## START
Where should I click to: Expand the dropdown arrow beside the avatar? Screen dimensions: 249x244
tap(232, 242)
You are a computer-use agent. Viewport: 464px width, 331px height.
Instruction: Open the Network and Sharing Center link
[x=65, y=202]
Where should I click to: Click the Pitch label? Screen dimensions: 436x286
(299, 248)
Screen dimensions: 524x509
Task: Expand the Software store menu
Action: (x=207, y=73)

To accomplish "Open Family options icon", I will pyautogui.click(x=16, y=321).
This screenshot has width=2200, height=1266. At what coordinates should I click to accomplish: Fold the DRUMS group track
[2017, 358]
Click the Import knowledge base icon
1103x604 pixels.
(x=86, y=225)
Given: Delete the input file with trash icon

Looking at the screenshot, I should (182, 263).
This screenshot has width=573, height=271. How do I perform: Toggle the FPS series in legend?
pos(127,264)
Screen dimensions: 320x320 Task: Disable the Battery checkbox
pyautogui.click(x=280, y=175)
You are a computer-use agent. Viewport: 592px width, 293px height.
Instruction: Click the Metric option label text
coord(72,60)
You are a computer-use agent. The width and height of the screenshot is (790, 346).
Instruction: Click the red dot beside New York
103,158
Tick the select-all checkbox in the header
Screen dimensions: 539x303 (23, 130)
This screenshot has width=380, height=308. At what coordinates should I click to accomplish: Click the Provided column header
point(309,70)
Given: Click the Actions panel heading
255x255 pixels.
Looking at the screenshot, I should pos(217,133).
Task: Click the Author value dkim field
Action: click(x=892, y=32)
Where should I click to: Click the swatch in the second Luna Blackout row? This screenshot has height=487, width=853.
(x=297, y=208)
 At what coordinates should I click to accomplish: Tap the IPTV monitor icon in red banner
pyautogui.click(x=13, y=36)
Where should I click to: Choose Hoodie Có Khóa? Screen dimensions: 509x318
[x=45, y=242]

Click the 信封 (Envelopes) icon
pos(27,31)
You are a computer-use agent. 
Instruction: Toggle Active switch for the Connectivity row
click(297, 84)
## END
**Brief**
Write out the listing above again, putting "Command" wherever "Instruction" appears and changing nothing else.

**Exercise solution**
Where should I click to: Expand the dropdown arrow beside the avatar? Screen dimensions: 249x244
tap(232, 242)
You are a computer-use agent. Viewport: 464px width, 331px height.
Command: Open the Network and Sharing Center link
[x=65, y=202]
Where should I click to: Click the Pitch label? Screen dimensions: 436x286
(299, 248)
Screen dimensions: 524x509
Task: Expand the Software store menu
Action: (x=207, y=73)

To accomplish "Open Family options icon", I will pyautogui.click(x=16, y=321).
This screenshot has width=2200, height=1266. At what coordinates should I click to accomplish: Fold the DRUMS group track
[2017, 358]
Click the Import knowledge base icon
1103x604 pixels.
(x=86, y=225)
Given: Delete the input file with trash icon

Looking at the screenshot, I should (182, 263).
This screenshot has width=573, height=271. How do I perform: Toggle the FPS series in legend?
pos(127,264)
Screen dimensions: 320x320 Task: Disable the Battery checkbox
pyautogui.click(x=280, y=175)
You are a computer-use agent. Viewport: 592px width, 293px height.
Command: Click the Metric option label text
coord(72,60)
You are a computer-use agent. The width and height of the screenshot is (790, 346).
Command: Click the red dot beside New York
103,158
Tick the select-all checkbox in the header
Screen dimensions: 539x303 (23, 130)
This screenshot has width=380, height=308. At what coordinates should I click to accomplish: Click the Provided column header
point(309,70)
Given: Click the Actions panel heading
255x255 pixels.
Looking at the screenshot, I should pos(217,133).
Task: Click the Author value dkim field
Action: click(x=892, y=32)
Where should I click to: Click the swatch in the second Luna Blackout row? This screenshot has height=487, width=853.
(x=297, y=208)
 At what coordinates should I click to accomplish: Tap the IPTV monitor icon in red banner
pyautogui.click(x=13, y=36)
Where should I click to: Choose Hoodie Có Khóa? Screen dimensions: 509x318
[x=45, y=242]

Click the 信封 (Envelopes) icon
pos(27,31)
You are a computer-use agent. 
Command: Toggle Active switch for the Connectivity row
click(297, 84)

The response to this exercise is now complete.